Hate Crime in Today’s Russia: A Talk With Alexander Verkhovsky
Monday, November 9
12:30 p.m. – 2:00 p.m.
Refreshments will be served
Furman Hall Room 120
RSVP: graduateaffairs@exchange.law.nyu.edu
The Hauser Global Law School Program and the Office of Graduate Affairs invite you to a brown bag lunch discussion with Alexander Verkhovsky, head of the Moscow-based NGO SOVA Center. Russian society has experienced widespread intolerance and a sharp rise in the incidence of violent hate crime in recent years. Mr. Verkhovsky, a leading Russian human rights activist, will discuss his organization’s efforts to monitor the surge in neo-Nazi violence, the inadequate government response to it, as well as the possibilities for progress on these issues.
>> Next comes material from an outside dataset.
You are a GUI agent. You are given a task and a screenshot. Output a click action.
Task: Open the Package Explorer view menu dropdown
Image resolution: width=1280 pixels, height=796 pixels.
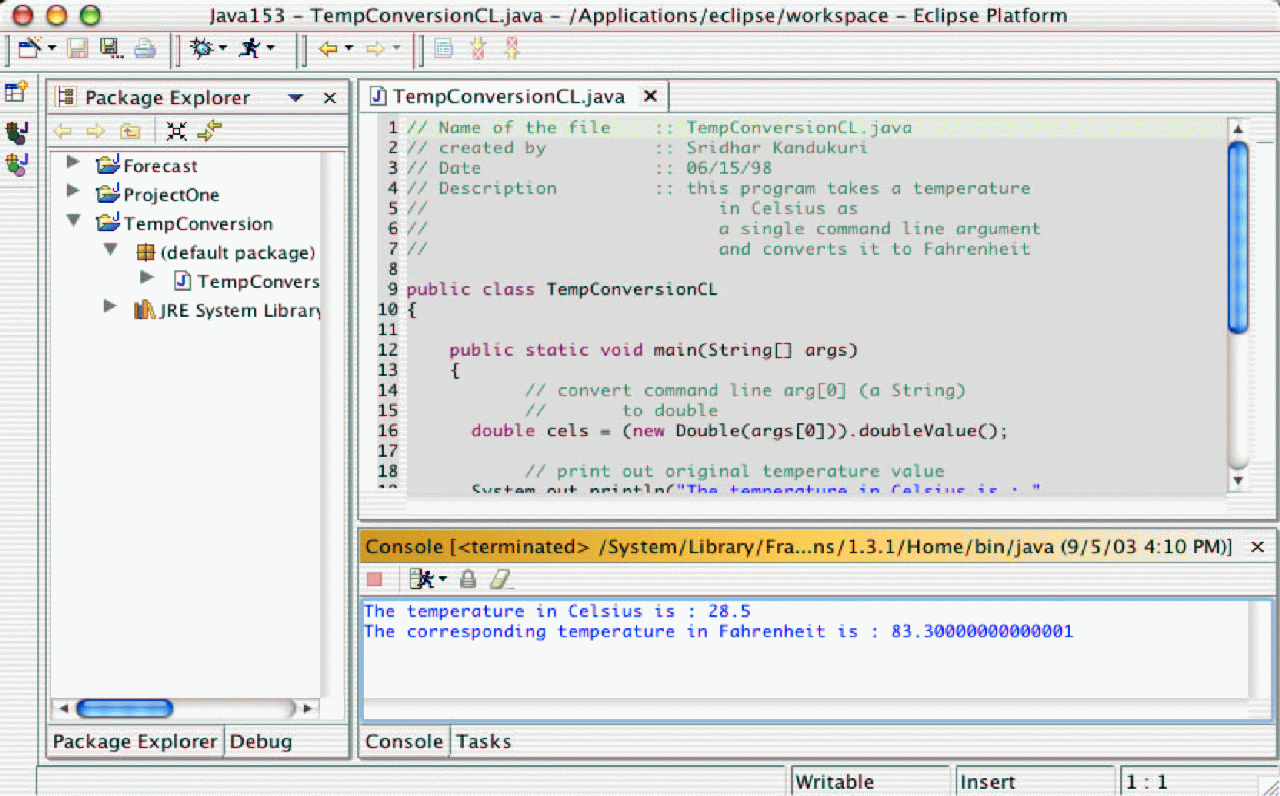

Alexander Verkhovsky is the Director of the Moscow-based SOVA Center for Information and Research, the leading Russian NGO monitoring hate crimes in the Russia. Since 2004, the SOVA Center has engaged in monitoring, research and advocacy work on the subjects of extreme nationalism, hate crimes, hate speech as well as on the government response to these problems. The SOVA Center publishes daily bulletins and quarterly and annual reports. Alexander is the author and co-author of a number of books on extremism, nationalism and xenophobia in contemporary Russia and is a regular commentator in the Russian press on these issues.
Paul LeGendre, Director of the Fighting Discrimination Program of Human Rights First will put Russia’s hate crimes into an international human rights context and will discuss how the U.S. can use the “reset” in bilateral relations to improve mechanisms for combating hate crime in Russia.
Mary Holland, Director of NYU’s Graduate Legal Skills Program, will moderate.